The data ▸
──────────────────────────────

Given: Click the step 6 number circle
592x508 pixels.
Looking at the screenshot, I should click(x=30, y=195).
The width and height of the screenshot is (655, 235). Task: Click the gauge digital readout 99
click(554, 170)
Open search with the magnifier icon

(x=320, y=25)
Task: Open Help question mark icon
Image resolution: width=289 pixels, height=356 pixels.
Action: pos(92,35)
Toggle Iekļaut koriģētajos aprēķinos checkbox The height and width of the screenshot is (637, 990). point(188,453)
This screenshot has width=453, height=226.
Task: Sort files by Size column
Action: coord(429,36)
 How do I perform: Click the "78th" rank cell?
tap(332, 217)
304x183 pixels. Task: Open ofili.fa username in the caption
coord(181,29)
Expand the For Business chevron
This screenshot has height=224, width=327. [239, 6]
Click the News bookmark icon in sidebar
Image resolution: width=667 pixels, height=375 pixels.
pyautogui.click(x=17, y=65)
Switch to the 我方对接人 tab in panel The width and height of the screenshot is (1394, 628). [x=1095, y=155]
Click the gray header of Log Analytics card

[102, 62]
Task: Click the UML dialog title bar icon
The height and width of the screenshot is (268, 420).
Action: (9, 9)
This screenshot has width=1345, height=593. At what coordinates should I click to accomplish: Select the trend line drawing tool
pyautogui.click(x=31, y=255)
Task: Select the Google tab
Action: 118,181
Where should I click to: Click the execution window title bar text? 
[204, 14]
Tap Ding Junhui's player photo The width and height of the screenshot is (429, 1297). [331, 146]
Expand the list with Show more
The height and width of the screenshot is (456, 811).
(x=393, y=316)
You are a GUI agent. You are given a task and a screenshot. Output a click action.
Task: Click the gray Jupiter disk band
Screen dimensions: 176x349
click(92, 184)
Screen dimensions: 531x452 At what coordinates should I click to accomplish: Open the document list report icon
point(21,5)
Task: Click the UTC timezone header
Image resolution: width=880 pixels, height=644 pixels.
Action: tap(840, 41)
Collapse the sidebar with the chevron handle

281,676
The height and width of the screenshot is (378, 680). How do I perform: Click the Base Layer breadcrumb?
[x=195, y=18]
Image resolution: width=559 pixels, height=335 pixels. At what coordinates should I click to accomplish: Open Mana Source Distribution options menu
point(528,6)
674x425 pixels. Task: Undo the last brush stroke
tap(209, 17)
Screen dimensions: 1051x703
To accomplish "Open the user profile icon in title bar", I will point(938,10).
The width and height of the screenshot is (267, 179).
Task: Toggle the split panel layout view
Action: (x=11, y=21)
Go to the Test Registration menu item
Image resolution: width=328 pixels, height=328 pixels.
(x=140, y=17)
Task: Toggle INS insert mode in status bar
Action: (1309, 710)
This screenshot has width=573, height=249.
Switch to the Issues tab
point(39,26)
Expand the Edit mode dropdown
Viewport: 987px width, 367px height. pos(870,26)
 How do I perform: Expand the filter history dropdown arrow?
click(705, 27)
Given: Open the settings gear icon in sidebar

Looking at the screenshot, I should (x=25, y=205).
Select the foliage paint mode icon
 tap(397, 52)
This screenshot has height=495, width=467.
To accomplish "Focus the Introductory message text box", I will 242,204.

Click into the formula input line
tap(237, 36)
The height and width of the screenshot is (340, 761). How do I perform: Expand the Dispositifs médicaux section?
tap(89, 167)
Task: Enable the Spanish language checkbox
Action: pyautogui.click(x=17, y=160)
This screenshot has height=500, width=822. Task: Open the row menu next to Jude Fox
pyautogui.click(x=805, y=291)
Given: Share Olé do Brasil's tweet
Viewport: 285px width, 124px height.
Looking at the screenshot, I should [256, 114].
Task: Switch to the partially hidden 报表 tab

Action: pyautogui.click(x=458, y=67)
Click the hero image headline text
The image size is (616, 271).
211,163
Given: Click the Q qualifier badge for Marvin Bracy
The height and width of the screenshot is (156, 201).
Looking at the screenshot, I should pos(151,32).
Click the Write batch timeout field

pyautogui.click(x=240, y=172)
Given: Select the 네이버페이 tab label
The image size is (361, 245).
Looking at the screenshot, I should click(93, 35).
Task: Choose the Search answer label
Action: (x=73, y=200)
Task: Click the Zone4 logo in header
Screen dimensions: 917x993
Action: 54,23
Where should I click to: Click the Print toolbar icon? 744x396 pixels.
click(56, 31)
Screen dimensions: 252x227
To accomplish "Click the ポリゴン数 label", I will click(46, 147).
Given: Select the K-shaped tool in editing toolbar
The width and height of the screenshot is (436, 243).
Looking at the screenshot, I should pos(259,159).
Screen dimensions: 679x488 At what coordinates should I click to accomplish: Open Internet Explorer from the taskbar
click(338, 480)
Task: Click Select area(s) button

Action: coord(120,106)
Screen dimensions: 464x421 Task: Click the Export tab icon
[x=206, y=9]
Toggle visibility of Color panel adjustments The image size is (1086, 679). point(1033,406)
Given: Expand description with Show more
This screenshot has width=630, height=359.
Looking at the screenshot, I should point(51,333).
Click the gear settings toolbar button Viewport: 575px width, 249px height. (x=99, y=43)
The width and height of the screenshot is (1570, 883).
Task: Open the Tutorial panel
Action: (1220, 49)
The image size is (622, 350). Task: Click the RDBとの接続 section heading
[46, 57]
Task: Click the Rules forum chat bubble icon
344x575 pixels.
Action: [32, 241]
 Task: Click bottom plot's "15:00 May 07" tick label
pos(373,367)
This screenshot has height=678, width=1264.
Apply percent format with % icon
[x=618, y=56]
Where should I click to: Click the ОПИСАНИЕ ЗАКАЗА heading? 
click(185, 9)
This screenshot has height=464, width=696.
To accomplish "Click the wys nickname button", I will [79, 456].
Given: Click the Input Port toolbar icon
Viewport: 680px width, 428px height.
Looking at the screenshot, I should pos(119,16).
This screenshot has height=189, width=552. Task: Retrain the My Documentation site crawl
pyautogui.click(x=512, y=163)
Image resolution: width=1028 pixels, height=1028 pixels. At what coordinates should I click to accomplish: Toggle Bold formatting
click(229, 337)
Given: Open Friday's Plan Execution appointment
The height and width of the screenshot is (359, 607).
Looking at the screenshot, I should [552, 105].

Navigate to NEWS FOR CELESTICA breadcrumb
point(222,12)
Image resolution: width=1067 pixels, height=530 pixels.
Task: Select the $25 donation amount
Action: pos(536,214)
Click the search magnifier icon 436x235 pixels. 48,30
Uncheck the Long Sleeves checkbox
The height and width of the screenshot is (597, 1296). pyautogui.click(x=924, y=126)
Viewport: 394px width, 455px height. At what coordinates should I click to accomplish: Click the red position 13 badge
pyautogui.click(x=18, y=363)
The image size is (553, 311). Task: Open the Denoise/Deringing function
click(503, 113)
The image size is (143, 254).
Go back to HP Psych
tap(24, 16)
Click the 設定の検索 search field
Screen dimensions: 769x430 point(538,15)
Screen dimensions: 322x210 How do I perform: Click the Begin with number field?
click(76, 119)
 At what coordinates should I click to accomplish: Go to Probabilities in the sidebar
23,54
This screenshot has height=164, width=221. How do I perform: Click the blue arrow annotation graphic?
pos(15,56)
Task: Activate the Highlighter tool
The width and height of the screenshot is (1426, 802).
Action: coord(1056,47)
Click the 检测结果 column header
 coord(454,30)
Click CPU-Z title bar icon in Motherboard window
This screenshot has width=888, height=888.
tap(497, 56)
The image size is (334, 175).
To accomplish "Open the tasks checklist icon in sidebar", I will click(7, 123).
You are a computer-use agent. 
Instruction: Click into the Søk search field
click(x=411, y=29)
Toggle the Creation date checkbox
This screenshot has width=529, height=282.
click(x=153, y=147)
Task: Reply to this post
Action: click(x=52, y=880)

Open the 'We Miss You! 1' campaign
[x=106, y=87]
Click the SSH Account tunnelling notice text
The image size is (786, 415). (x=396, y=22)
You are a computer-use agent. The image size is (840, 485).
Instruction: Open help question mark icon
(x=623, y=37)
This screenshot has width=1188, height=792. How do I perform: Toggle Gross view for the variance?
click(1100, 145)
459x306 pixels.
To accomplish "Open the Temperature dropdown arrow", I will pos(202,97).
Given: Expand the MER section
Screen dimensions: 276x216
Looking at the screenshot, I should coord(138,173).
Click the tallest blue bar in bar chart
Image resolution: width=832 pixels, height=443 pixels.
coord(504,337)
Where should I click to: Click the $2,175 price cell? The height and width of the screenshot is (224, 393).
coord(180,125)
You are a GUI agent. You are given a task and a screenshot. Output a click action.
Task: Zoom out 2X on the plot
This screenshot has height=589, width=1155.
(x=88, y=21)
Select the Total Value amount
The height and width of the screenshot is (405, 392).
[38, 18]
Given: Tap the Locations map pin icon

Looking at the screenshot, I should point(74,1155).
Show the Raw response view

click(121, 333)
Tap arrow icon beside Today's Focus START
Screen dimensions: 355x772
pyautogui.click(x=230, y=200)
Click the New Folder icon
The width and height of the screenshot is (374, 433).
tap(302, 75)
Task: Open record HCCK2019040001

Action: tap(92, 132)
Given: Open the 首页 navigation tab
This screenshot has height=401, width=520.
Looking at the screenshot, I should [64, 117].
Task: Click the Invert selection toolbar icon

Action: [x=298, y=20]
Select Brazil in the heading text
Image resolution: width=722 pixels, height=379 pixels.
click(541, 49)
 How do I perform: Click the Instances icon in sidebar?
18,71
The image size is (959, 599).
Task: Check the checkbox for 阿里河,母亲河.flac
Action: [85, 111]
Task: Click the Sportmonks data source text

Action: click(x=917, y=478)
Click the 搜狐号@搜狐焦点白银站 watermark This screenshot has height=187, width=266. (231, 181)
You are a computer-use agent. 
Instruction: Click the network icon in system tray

──────────────────────────────

Directions ▸
Reproduce, exactly and with both ends included, every line from the one that contains "Click the 搜狐号@搜狐焦点白银站" to the end of the listing above.

Answer space ▸
Click the 搜狐号@搜狐焦点白银站 watermark This screenshot has height=187, width=266. (231, 181)
You are a computer-use agent. 
Instruction: Click the network icon in system tray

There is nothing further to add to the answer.